### Exercise:
Present the material from the line containing "This screenshot has height=486, width=688." through the end as a Markdown table, with the columns Row and Line. Number each line in the Row column and omit any blank lines.
-- Start of Rows --
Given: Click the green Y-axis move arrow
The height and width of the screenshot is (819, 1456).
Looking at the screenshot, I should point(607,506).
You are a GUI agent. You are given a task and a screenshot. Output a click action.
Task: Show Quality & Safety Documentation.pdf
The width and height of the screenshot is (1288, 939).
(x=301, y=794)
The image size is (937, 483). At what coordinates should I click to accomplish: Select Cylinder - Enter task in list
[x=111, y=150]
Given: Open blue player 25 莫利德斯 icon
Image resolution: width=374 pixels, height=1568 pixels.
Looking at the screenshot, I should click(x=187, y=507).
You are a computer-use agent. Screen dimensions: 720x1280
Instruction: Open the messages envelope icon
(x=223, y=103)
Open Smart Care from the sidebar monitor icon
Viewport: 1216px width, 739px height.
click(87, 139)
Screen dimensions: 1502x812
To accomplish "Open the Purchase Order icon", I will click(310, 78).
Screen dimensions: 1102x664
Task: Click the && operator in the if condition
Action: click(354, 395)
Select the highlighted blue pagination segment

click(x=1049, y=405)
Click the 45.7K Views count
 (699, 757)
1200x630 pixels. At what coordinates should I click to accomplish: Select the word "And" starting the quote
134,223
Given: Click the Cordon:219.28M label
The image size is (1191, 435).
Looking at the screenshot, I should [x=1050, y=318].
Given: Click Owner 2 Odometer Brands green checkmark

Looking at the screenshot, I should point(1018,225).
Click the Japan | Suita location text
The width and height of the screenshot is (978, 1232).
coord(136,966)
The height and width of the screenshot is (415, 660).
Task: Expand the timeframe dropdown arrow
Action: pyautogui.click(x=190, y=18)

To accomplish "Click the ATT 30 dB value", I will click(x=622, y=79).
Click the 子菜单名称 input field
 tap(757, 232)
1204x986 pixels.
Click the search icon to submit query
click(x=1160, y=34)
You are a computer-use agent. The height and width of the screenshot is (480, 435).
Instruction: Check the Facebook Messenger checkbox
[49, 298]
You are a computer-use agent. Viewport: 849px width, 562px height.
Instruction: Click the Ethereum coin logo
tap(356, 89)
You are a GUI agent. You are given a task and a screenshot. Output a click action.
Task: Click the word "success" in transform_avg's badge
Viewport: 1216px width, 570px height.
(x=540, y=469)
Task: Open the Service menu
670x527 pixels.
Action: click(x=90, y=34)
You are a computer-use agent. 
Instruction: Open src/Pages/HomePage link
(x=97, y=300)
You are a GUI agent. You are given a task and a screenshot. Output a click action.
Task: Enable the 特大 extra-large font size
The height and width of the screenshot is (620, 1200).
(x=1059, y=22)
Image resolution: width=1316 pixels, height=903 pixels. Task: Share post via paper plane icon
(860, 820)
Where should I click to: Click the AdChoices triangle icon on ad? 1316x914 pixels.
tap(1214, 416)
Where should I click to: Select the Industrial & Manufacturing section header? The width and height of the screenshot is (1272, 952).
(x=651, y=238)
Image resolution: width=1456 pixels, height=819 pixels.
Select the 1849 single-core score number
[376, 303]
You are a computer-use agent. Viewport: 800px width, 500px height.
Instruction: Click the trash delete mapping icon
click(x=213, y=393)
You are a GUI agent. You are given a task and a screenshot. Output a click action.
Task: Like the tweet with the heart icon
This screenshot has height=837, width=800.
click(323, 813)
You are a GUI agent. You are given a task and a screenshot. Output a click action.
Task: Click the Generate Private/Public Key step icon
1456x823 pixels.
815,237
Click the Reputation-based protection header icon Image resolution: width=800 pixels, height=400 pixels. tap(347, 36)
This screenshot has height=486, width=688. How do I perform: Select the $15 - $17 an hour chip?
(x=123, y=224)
-- End of Rows --
### Task answer:
| Row | Line |
|---|---|
| 1 | This screenshot has height=486, width=688. How do I perform: Select the $15 - $17 an hour chip? |
| 2 | (x=123, y=224) |